Yes, I'm still alive. Sorry for not posting an update sooner. My laptop decided it didn't like Internet anymore, so yesterday I reinstalled Windows on it. Seems to have fixed it.
My flight to Canada on Thursday was a mess. The first plane was delayed by 40 minutes, the second one (transfer in Heathrow) by 2.5 hours. I arrived in Canada early in the morning GMT-time, with some harassing by customs, who demanded to see proof that I could support myself financially in Canada. I thought it was all very rude. This day I stayed awake for nearly 30 hours total and I was ready to sleep anywhere by then, except on the airplane. Sleeping on an airplane is a joke.

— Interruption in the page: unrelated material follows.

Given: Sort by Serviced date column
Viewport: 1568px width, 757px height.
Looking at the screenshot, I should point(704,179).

Friday I checked in at the motel (the night before I stayed at my friend's place). There we discovered that networking on my laptop was somehow malfunctioning. We did a lot of (grocery) shopping as well. It's a shame I don't have a kitchen in this motel room, but at least there's a fridge.
Saturday I stayed mostly at my friend's place, trying to fix my laptop, using his internet and playing Super Mario Galaxy on his Wii. After lots of tweaking in Windows on the laptop, we decided that a clean install was the only option. Since it was getting late it was determined that I'd do it the next day on my motel room.

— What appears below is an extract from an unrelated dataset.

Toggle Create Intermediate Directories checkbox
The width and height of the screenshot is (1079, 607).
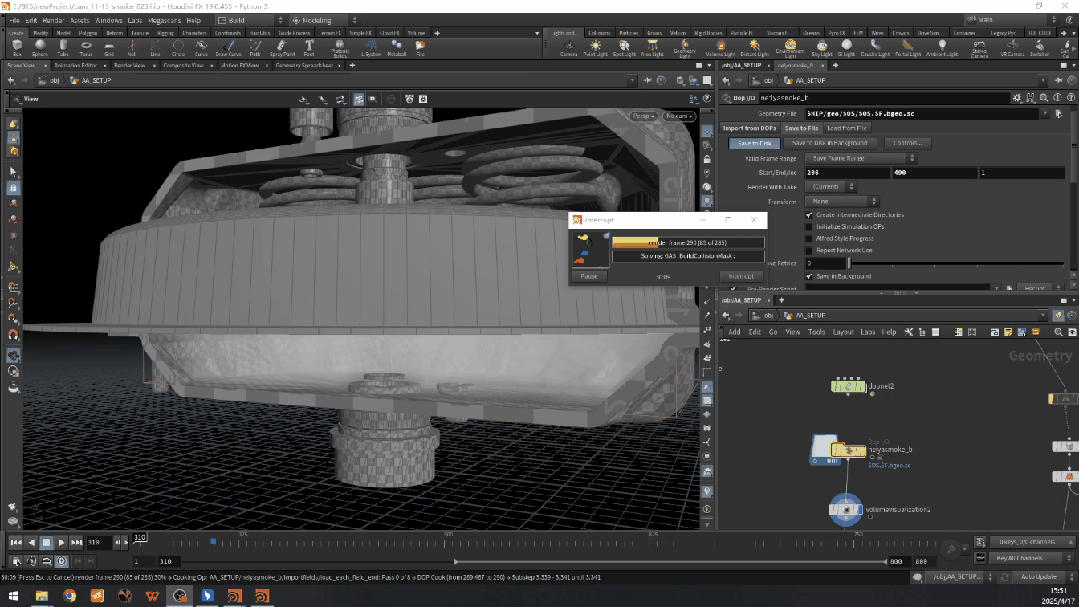[x=809, y=215]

On Sunday, however, I discovered that I didn't have the key for Windows, so I couldn't do a new install. Oops. My friend arrived around noon and we went to go shopping for furniture, only to realize that all the furniture I need for the apartment can be bought cheaper from Ikea. We ended up shopping for a TV and a Wii, only the former being available. It's going to be fun to hunt down a Wii the coming weeks. Later on we went to my friend's house again to reinstall Windows on my laptop. This time it all worked out and my laptop seems to work properly again.
So how are things going? I can say that today I'm feeling the worst since the MRI scan. On Friday I cried a lot after I woke up because I felt homesick, but the way I feel right now is back to the plain old depression I'm all too familiar with. The reason for the depression is not doubts about my own body this time. The results of the MRI have convinced me even deep down that I'm just a girl and just one surgery away from a life in which all of this will seem like a distant memory. The real issue is simply money.

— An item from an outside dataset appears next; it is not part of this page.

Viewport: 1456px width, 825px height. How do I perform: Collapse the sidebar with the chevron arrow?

Doctor consults and tests/scans as well as surgeries are really expensive. My health insurance in The Netherlands was useless because it doesn't cover anything done in a foreign country unless it's an emergency or one is referred to a foreign hospital by the insurance company itself. Even if I had gone to the hospital in Belgium, my insurance wouldn't have covered it, because I never got scheduled for such tests and surgery in The Netherlands to begin with.
I really hope I can get a lot of money from those horrible people of the Gender Team of the Amsterdam VUMC hospital, so that I can pay for things here, things which would otherwise have been paid for fully by the insurance. It's all just so bloody unfair :(
Not knowing is the worst thing ever. I don't know how or whether the medical procedure here in Canada is even going to work out. I don't know whether I should have stayed in The Netherlands, or gone to Belgium. I have no certainty wherever I go, and Canada was the biggest gamble of all.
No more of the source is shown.